• **What is expected**
Write out every line of the rows below as a JSON list of strings, one string per line, skipping blank lines.

----

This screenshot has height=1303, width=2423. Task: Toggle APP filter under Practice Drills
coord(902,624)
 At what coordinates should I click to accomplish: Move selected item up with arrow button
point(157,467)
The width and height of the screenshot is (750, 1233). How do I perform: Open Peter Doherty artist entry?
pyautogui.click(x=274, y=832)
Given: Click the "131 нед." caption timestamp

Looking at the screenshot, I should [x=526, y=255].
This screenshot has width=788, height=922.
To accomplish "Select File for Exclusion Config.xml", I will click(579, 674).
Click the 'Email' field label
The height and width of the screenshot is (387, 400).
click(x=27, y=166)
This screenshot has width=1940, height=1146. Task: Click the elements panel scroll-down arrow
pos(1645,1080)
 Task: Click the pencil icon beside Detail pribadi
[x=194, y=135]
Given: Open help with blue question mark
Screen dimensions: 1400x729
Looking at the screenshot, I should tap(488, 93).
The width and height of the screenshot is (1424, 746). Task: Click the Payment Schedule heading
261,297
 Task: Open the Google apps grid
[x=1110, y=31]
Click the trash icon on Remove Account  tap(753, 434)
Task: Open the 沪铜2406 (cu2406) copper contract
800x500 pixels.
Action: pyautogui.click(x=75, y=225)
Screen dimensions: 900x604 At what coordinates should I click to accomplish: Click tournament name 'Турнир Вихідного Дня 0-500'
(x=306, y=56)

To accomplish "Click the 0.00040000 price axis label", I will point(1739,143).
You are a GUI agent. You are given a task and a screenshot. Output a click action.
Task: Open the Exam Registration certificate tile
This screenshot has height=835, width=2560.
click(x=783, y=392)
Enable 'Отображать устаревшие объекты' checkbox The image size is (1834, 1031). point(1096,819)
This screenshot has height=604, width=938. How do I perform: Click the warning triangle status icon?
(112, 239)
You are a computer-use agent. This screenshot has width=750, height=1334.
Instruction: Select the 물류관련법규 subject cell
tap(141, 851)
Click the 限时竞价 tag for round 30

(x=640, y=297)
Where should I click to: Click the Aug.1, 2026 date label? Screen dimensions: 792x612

----

• **Written solution**
[
  "This screenshot has height=1303, width=2423. Task: Toggle APP filter under Practice Drills",
  "coord(902,624)",
  " At what coordinates should I click to accomplish: Move selected item up with arrow button",
  "point(157,467)",
  "The width and height of the screenshot is (750, 1233). How do I perform: Open Peter Doherty artist entry?",
  "pyautogui.click(x=274, y=832)",
  "Given: Click the \"131 нед.\" caption timestamp",
  "Looking at the screenshot, I should [x=526, y=255].",
  "This screenshot has width=788, height=922.",
  "To accomplish \"Select File for Exclusion Config.xml\", I will click(579, 674).",
  "Click the 'Email' field label",
  "The height and width of the screenshot is (387, 400).",
  "click(x=27, y=166)",
  "This screenshot has width=1940, height=1146. Task: Click the elements panel scroll-down arrow",
  "pos(1645,1080)",
  " Task: Click the pencil icon beside Detail pribadi",
  "[x=194, y=135]",
  "Given: Open help with blue question mark",
  "Screen dimensions: 1400x729",
  "Looking at the screenshot, I should tap(488, 93).",
  "The width and height of the screenshot is (1424, 746). Task: Click the Payment Schedule heading",
  "261,297",
  " Task: Open the Google apps grid",
  "[x=1110, y=31]",
  "Click the trash icon on Remove Account  tap(753, 434)",
  "Task: Open the 沪铜2406 (cu2406) copper contract",
  "800x500 pixels.",
  "Action: pyautogui.click(x=75, y=225)",
  "Screen dimensions: 900x604 At what coordinates should I click to accomplish: Click tournament name 'Турнир Вихідного Дня 0-500'",
  "(x=306, y=56)",
  "To accomplish \"Click the 0.00040000 price axis label\", I will point(1739,143).",
  "You are a GUI agent. You are given a task and a screenshot. Output a click action.",
  "Task: Open the Exam Registration certificate tile",
  "This screenshot has height=835, width=2560.",
  "click(x=783, y=392)",
  "Enable 'Отображать устаревшие объекты' checkbox The image size is (1834, 1031). point(1096,819)",
  "This screenshot has height=604, width=938. How do I perform: Click the warning triangle status icon?",
  "(112, 239)",
  "You are a computer-use agent. This screenshot has width=750, height=1334.",
  "Instruction: Select the 물류관련법규 subject cell",
  "tap(141, 851)",
  "Click the 限时竞价 tag for round 30",
  "(x=640, y=297)",
  "Where should I click to: Click the Aug.1, 2026 date label? Screen dimensions: 792x612"
]